Tame
Impala, “Let It Happen” (Live on Conan), in https://www.youtube.com/watch?v=Qay6t5UpnhM
O cão vadio desatava num corrupio
atrás da cauda, dando voltas e voltas até quase desmaiar de tonturas. Ao contrário
do que intuíam os populares que não disfarçavam a gargalhada quando viam o
canídeo em busca do apêndice ao fundo das costas, o animal não era desprovido
de inteligência. Ele comparava-se com os homens, não lhe interessavam os outros
cães. Notava uma primeira diferença: via os homens em pé, bípedes, mas ele era
quadrúpede. Descontava essa diferença, a que não atribuía importância.
O que despertava a
atenção no cão? Os humanos não têm cauda atrelada aos fundilhos do corpo.
(Notou, porém, que algumas espécimes de sexo feminino escorregavam
languidamente pela rua com uma protuberância ao fundo das costas, a que uns operários
da construção civil com propensão para o piropo sem graça chamavam “rabo”.)

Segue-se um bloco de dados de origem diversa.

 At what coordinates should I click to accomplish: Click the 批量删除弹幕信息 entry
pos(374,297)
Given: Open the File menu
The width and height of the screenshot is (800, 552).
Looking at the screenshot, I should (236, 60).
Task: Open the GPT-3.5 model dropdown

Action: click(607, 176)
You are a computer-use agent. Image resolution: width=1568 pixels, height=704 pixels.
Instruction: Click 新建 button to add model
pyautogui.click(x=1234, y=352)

Entristecido, notou que em si a cauda era um excesso a descartar. Nem por ver
outros da espécie canídea a ostentarem caudas de variáveis proporções se
demoveu da ideia que metera na cabeça: dera-se o caso de ser deficiente. Tinha
de remover a deficiência do seu corpo. Tanto meteu na cabeça esta ideia que, em
não sabendo da existência de cirurgiões plásticos, tratou ele mesmo da
empreitada. Era vê-lo em constantes manobras circenses, que tanto compraziam o
público que reparava nele, a bocarra aberta com a dentição afiada, a cabeça
furiosamente querendo alcançar a cauda.
Um dia, já o desespero da
função desatendida quase o levara à loucura (e à magreza), o cão chamou a
atenção de um empresário de variedades. Que o adotou e, a troco de comida
regular, banho para alindar a penugem, tratamento contra os parasitas que
desatavam uma coceira danada e toca segura e quente, fez dele artista de circo.

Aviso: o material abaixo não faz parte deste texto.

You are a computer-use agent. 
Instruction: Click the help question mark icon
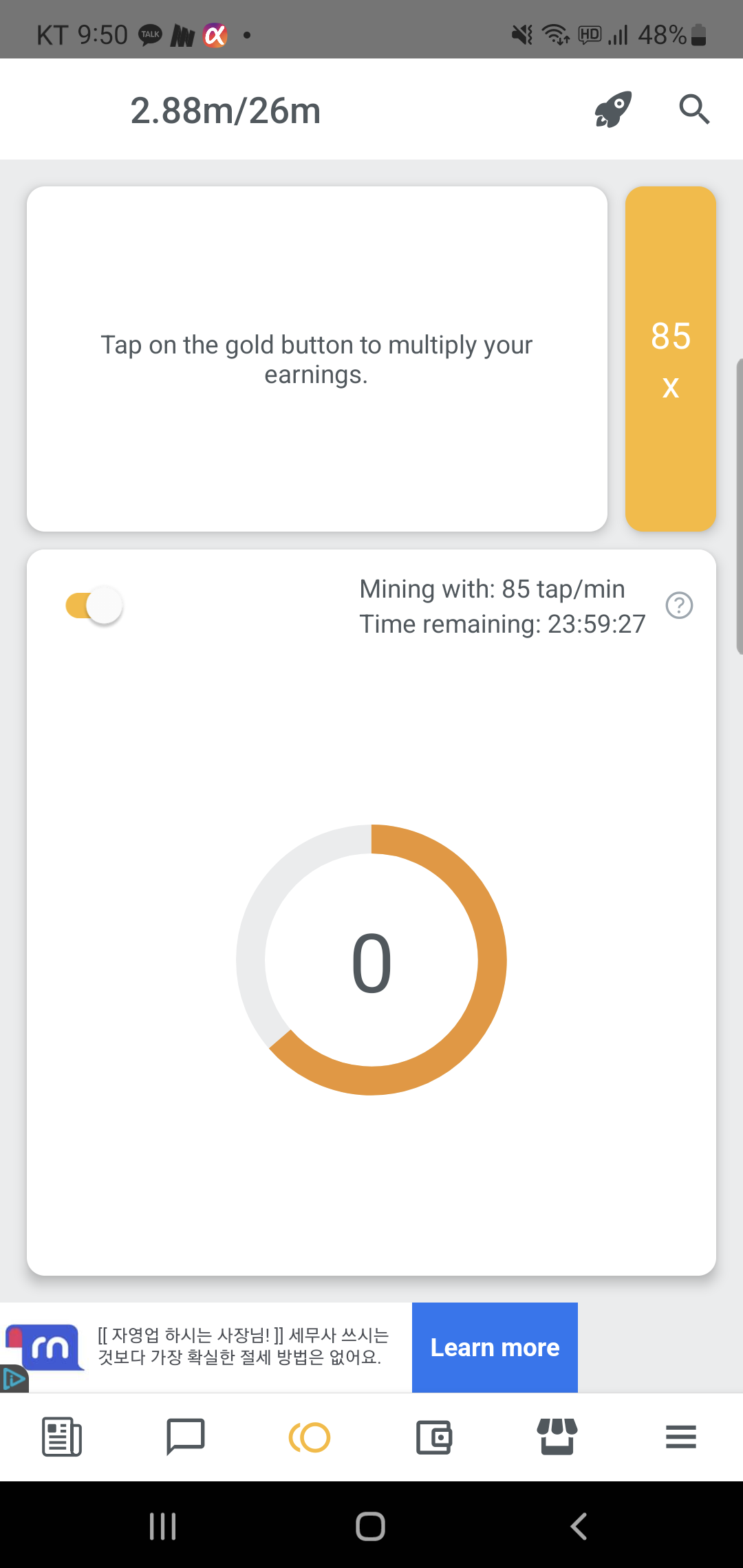pos(679,605)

As crianças quase iam à apoplexia de tanto se rirem com o contorcionismo
canibal do pequeno cão. Só não conseguia perceber a fama. Continuava apostado
em abocanhar a cauda excessiva.
Na enésima tentativa, numa
conjugação cósmica de fatores (ou apenas mercê de fissura numa vértebra que
permitiu à boca tocar na outra extremidade do corpo), o cão conseguiu morder a
cauda. Parecia que alguém o estava a matar. Não parou enquanto não seccionou a
cauda com os dentes. A teimosia era tanta que nem notara na dor. Só depois,
quando se começou a esvair em sangue.
A carreira circense do cão
terminou com a ablação da cauda. O cão perdera serventia. Só não foi deitado
fora como excrescência inútil porque a filha do dono do circo se enamorou do
cão sem cauda.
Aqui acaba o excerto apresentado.